Try it:
Give back only the lines in the records below from the one with "Task: Open the パレット(P) menu" to the one with "Task: Click the branch icon next to 1 branch", both inclusive, word for word.

(Stored items from a collection)
== Segment start ==
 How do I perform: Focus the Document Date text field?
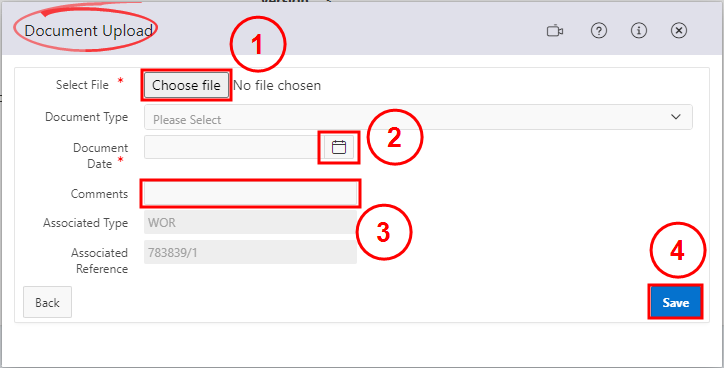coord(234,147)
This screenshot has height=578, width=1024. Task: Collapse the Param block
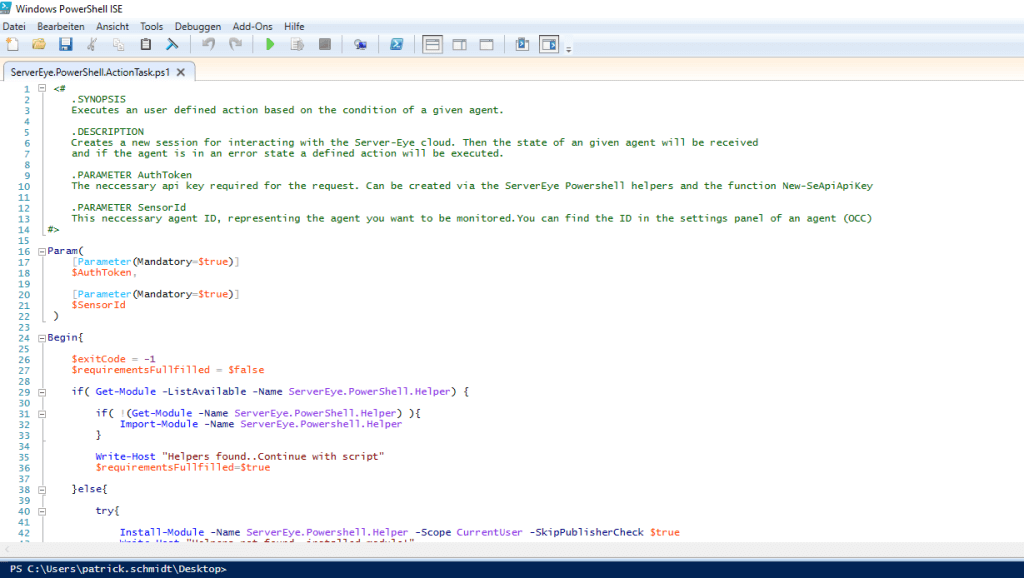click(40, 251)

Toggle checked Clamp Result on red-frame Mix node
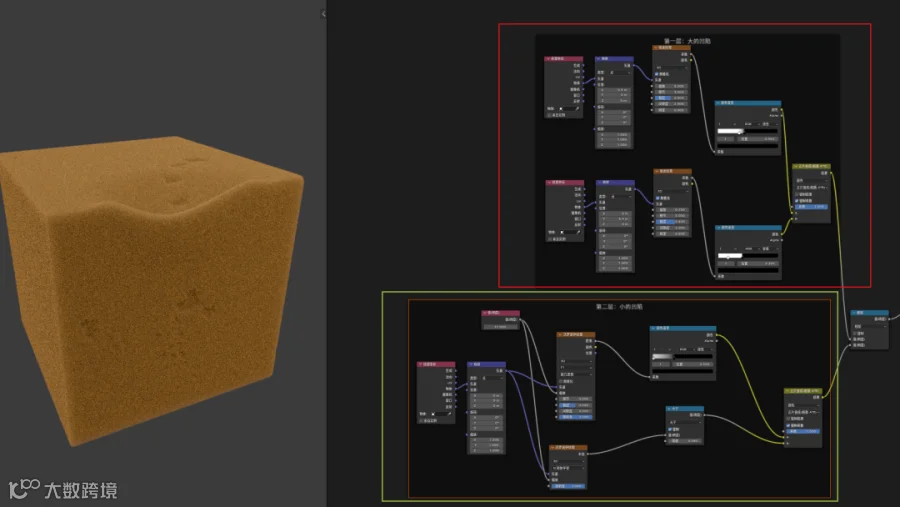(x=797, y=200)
== Segment end ==
== Segment start ==
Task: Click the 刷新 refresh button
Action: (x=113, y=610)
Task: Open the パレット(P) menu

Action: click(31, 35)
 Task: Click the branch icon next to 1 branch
== Segment end ==
Task answer:
Task: Open the パレット(P) menu

Action: click(31, 35)
 Task: Click the branch icon next to 1 branch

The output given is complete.